> **提示文**:

すぷりんぐぶろぐ

桜と絵本と豆乳と

腸的思考への誘い

2013年01月31日 | 読書
 届いたのでさっそく読んだ。

 『脳はバカ 腸はかしこい』(藤田紘一郎 三五館)

 著者はかつて血液型と性格の関係について発表し、「エセ科学者」とバッシングをうけたことがあるらしい。
 その点を踏まえながらだと思うが、著者が「エセ科学者」(水の結晶と言葉の関係についての本が売れたことがあった)に対したとき、実験結果を「素晴らしい」と誉めたたえたことがあると書いている。
 もちろん、頭の中ではそれとは反対のことを考えていたという。

 どうして、そういう対応ができたかについて、著者はこんなふうに書いている。

 このときの私は、脳で考えていたわけではなく、腹で人の話を受け止める余裕があったからでしょう。

 これだよなあ、と思う。

 科学とエセ科学の線引きは難しい。
 科学的な実験結果が100%近くだからといって正しいと言い切れないことは、「想定外」という言葉によって証明されたではないか。
 自分の目で見たということの信憑性など、今いかほどのことがあるのか。
 突き詰めれば、世の中は錯覚にあふれている。

 「要は、信ずるか信じないかだ」という怪しい結論にたどりつきそうだが……そう言われても仕方ないか。
 これが「腸的思考」(造語)というものだろう。

 どのくらいの幅を持って自分の考えを導き出すか、が問われている。
 そういう観点で筆者の理論を眺めてみると、専門的な部分は正直ついていけないにしろ、生物史や食に関する歴史からみてナルホドと思えてくる部分は多い。

 自らの心身管理や子育ての「失敗」も正直に吐露し、何より自分の身体を実験対象としている重みを、明るく軽い印象で語っているところが、信ずるに足りると思わせるのだ。

 かと言って、今すぐ「土壌菌」を飲んだり、「落としたものを拾って食べる運動」に参画したりはできないが、この著作を見習った食生活改善や心の持ち様に関する努力ならできそうな気がする。
 また、もはや後戻りできないほどの、異常な清潔志向、善人志向をより冷静な目で見つめられそうだ。

 著者は本文の最終行にこんな言葉を書いている。

 バカな研究を長年し続けてきた私自身への約束

 端的にこういうことを書ける人を、私は信じたい。

7歳のその心がまぶしい

2013年01月30日 | 教育ノート
 自分に課した日記読み続けも、いよいよ大詰め。
 あと数人を残すのみとなった。
 高学年から見始め、結構面白いと感じて読み進めたが、そこに中学年や低学年が加わってくると、これまた違う味わいで、実に興味深い。

 集中して全部の学年を通してみると、やはり成長の段階が見えてくるし、また逆に、上になるにつれ固定的な見方、書き方になってしまっている傾向も感じられる。
 読む人を惹きつける文章とは、ものの見方や文の書き方など日常の様々な場の学習によって支えられるのだろう。

> **資料抜粋**:
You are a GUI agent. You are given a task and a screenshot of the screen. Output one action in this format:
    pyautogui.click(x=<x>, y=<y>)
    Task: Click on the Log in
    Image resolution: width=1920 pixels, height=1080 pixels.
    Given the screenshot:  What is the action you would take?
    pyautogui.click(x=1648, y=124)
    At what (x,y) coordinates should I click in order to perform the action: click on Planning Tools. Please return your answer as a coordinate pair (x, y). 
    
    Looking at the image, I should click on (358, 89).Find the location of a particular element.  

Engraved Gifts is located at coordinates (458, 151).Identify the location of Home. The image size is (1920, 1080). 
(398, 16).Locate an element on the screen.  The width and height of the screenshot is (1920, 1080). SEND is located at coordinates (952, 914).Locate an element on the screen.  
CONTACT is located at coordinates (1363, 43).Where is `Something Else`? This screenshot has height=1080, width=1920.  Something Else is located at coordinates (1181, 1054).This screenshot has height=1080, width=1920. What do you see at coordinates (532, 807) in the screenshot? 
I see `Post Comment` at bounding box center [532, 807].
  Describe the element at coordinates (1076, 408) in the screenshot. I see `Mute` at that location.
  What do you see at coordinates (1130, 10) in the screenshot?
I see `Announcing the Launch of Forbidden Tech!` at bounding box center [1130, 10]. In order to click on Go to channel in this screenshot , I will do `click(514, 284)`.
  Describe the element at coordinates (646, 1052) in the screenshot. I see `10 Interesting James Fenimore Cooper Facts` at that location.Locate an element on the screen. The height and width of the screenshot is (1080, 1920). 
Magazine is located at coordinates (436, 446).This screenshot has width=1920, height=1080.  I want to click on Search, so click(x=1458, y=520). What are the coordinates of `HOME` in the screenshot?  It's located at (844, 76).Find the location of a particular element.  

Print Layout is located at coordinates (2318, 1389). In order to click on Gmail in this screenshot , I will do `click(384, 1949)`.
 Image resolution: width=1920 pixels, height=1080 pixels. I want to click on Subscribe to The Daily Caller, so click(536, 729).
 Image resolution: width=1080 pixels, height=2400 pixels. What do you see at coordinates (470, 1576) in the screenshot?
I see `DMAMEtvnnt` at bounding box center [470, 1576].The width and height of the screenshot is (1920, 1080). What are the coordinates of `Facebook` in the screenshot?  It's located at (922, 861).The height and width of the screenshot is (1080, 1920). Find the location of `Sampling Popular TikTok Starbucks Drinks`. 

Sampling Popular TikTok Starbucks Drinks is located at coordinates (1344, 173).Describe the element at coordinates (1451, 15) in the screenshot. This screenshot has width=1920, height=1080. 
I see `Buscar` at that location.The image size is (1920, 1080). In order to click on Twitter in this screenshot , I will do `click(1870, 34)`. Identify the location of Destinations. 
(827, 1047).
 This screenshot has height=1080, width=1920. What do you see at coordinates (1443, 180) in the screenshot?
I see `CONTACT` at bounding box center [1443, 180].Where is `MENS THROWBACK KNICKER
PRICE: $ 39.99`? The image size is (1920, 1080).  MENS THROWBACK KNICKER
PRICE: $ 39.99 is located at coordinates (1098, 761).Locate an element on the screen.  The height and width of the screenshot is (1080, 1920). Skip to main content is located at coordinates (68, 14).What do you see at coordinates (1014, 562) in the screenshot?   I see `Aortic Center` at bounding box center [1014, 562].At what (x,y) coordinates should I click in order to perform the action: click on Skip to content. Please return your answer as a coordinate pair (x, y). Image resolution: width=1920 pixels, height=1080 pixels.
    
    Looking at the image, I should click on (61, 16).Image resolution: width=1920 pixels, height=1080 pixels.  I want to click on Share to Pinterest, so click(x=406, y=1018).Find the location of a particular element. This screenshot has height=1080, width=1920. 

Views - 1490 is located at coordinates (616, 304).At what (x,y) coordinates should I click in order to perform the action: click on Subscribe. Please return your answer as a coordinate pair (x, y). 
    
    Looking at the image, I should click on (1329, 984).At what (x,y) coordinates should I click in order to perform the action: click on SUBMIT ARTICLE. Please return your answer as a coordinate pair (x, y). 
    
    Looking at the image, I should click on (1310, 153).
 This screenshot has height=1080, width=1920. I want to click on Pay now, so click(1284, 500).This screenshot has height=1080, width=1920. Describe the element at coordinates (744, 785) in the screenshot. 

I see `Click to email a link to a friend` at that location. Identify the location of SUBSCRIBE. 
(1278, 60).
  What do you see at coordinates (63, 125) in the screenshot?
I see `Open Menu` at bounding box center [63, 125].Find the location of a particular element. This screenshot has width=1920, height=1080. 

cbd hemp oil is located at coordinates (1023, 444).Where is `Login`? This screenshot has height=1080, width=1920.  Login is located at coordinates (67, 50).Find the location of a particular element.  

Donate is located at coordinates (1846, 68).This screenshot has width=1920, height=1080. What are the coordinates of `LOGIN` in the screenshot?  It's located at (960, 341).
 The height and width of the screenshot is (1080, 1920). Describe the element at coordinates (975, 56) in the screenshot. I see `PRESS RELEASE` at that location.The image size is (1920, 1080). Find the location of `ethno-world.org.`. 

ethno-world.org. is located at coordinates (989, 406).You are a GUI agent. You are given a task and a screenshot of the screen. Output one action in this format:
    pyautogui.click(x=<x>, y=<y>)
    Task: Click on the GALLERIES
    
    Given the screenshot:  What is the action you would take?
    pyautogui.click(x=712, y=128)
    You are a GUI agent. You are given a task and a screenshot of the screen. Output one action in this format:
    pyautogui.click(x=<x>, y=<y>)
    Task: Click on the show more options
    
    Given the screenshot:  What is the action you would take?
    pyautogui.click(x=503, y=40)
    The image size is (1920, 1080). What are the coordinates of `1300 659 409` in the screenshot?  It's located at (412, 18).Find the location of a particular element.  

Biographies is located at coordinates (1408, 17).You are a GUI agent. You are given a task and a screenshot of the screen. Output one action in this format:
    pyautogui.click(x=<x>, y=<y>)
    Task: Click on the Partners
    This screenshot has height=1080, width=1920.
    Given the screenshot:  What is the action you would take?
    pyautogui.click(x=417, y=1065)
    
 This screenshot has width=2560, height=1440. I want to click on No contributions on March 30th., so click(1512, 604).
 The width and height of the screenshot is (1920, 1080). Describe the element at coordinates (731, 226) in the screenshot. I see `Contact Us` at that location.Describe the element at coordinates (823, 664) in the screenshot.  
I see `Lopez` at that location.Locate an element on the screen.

> **課題文**: 腸的思考を扱ったブログ記事のうち、「2013年01月31日 | 読書」から「これだよなあ、と思う。」までの部分を一字も変えずに書き写してください。 この一覧は、提示文とは別の出典から採られたものです。

> **解答例**:
2013年01月31日 | 読書
 届いたのでさっそく読んだ。

 『脳はバカ 腸はかしこい』(藤田紘一郎 三五館)

 著者はかつて血液型と性格の関係について発表し、「エセ科学者」とバッシングをうけたことがあるらしい。
 その点を踏まえながらだと思うが、著者が「エセ科学者」(水の結晶と言葉の関係についての本が売れたことがあった)に対したとき、実験結果を「素晴らしい」と誉めたたえたことがあると書いている。
 もちろん、頭の中ではそれとは反対のことを考えていたという。

 どうして、そういう対応ができたかについて、著者はこんなふうに書いている。

 このときの私は、脳で考えていたわけではなく、腹で人の話を受け止める余裕があったからでしょう。

 これだよなあ、と思う。